Scientific classification
- Kingdom: Animalia
- Phylum: Chordata
- Class: Aves
- Order: Passeriformes
- Family: Malaconotidae
- Genus: Laniarius
- Species: L. nigerrimus
- Binomial name: Laniarius nigerrimus (Reichenow, 1879)
- Synonyms: Laniarius aethiopicus erlangeri Laniarius aethiopicus somaliensis Laniarius liberatus Laniarius erlangeri

= Black boubou =

- Genus: Laniarius
- Species: nigerrimus
- Authority: (Reichenow, 1879)
- Conservation status: LC
- Synonyms: Laniarius aethiopicus erlangeri, Laniarius aethiopicus somaliensis, Laniarius liberatus, Laniarius erlangeri

Species of bird

The black boubou (Laniarius nigerrimus), also known as Somali boubou, Erlanger's boubou or coastal boubou, is a medium-size bushshrike. It was split from the tropical boubou as a result of DNA sequence analysis, and this change in status was recognized by the International Ornithological Committee in 2008. Two colour morphs are recognized, a predominantly black one, the black boubou, and an extremely rare black and yellow morph which was formerly considered a separate species, the Bulo Burti boubou (Laniarius liberatus). The black boubou is found in Somalia and northern Kenya.

==Description==
The adult has glossy blue-black except for white spots on the rump, visible when the wings are spread and the rump feathers are erected. The underparts are white with a buffy or pinkish tinge on the breast and flanks. The bill is black; the eyes are dark reddish brown. The wings have white median coverts. The juvenile is similar but duller, with a greyish-brown bill, the upperparts mottled by yellowish-ochre to tawny feather tips, and dusky-barred flanks.

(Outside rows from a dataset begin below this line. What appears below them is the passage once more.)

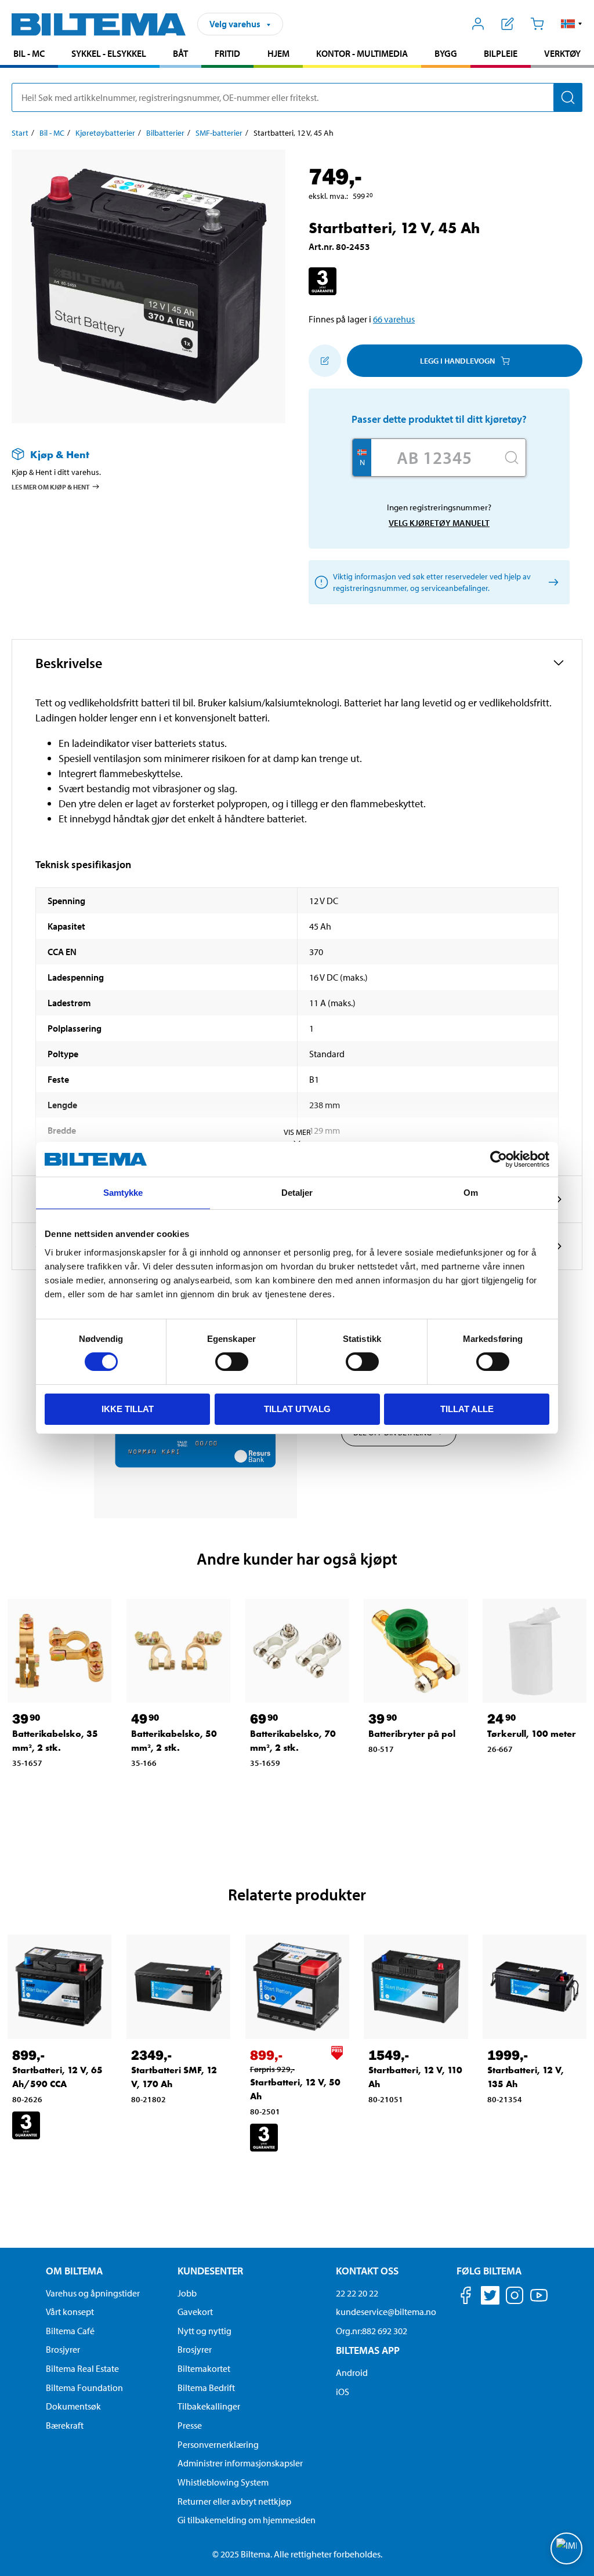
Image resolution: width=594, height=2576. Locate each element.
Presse (190, 2425)
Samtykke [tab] (123, 1193)
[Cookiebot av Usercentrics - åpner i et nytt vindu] (498, 1159)
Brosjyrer (63, 2349)
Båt (180, 53)
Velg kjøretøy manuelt (439, 522)
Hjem (278, 53)
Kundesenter (210, 2270)
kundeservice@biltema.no (386, 2311)
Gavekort (195, 2311)
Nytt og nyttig (204, 2330)
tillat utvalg (297, 1409)
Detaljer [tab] (297, 1193)
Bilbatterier (165, 133)
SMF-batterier (218, 133)
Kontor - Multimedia (362, 53)
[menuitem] (29, 55)
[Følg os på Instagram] (514, 2297)
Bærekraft (65, 2425)
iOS (342, 2391)
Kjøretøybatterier (105, 133)
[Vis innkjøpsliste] (508, 24)
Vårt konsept (70, 2311)
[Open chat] (566, 2548)
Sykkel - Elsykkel (108, 53)
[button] (571, 24)
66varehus (394, 319)
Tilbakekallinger (209, 2406)
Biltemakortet (204, 2368)
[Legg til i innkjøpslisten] (325, 360)
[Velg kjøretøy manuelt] (551, 582)
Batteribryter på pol (411, 1734)
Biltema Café (70, 2330)
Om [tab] (470, 1193)
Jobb (187, 2293)
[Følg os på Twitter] (490, 2297)
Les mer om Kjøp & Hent (51, 486)
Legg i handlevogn (457, 360)
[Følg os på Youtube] (539, 2300)
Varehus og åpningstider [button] (93, 2293)
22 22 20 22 (357, 2293)
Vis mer (297, 1132)
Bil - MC (29, 53)
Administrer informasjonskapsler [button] (240, 2463)
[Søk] (567, 97)
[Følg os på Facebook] (466, 2297)
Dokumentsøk (73, 2406)
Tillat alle (467, 1409)
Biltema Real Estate (82, 2368)
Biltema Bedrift (206, 2387)
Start (20, 133)
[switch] (231, 1361)
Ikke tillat (128, 1409)
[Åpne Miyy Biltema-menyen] (478, 24)
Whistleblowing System (223, 2482)
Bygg (445, 53)
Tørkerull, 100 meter (531, 1734)
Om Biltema (74, 2270)
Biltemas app (368, 2350)
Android (352, 2372)
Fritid (227, 53)
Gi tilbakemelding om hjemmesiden (247, 2520)
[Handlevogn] (537, 24)
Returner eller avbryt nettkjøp (234, 2501)
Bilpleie (500, 53)
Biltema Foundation (84, 2387)
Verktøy (562, 53)
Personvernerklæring (218, 2444)
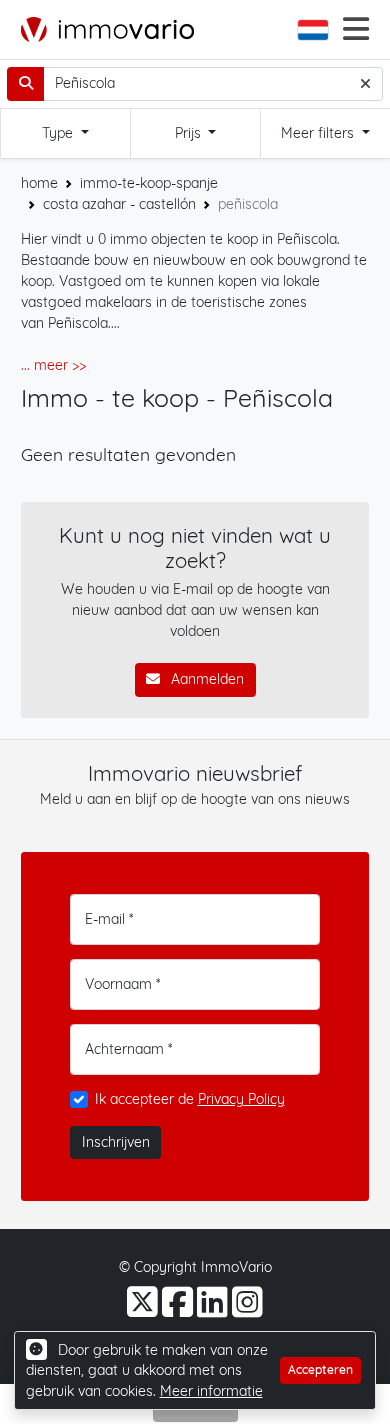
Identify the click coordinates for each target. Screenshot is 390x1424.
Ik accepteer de (190, 1099)
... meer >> (53, 365)
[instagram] (247, 1310)
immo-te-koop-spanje (149, 183)
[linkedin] (214, 1310)
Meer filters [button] (319, 133)
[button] (315, 30)
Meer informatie (211, 1391)
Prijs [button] (190, 133)
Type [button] (59, 133)
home (39, 183)
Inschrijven (116, 1142)
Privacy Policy (241, 1099)
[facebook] (179, 1310)
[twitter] (144, 1310)
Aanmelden (205, 679)
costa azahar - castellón (119, 204)
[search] (25, 84)
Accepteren (320, 1369)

The Somali boubou differs from tropical boubou in that it is smaller and has less white in the wing.

==Bulo Burti boubou==

The "Bulo Burti boubou", formerly recognized as a distinct species, Laniarius liberatus, was only known from one individual trapped in 1988 in central Somalia, 140 km inland in Hiiraan (region) near Buuloburde (Buulobarde, Bulo Burti) on the Shebelle River, and was described using blood and feather samples to provide a DNA sequence. Apparently for the first time for a modern bird description, no specimen (either the bird or a part of it) was kept as a type; the bird was released back into the wild in 1990 because the scientists who caught it felt that the species was very rare. The blood and feather samples were destroyed in the process of sequencing. The epithet liberatus ("the liberated one") was given because of this. It was not found during searches in 1989 and 1990. It resembles the red-naped bushshrike L. ruficeps but has no red nape, is black, not grey, on the mantle, and is washed buffy-yellow on throat and breast.

This presumed species was considered critically endangered by Birdlife International.

In 2008, a new review of the molecular sequence data revealed the identity of the Bulo Burti boubou as a colour morph of Laniarius nigerrimus (traditionally considered a subspecies of tropical boubou). Following the 2008 study the International Ornithological Committee recognized L. nigerrimus as distinct species and put L. liberatus into the synonymity of L. nigerrimus.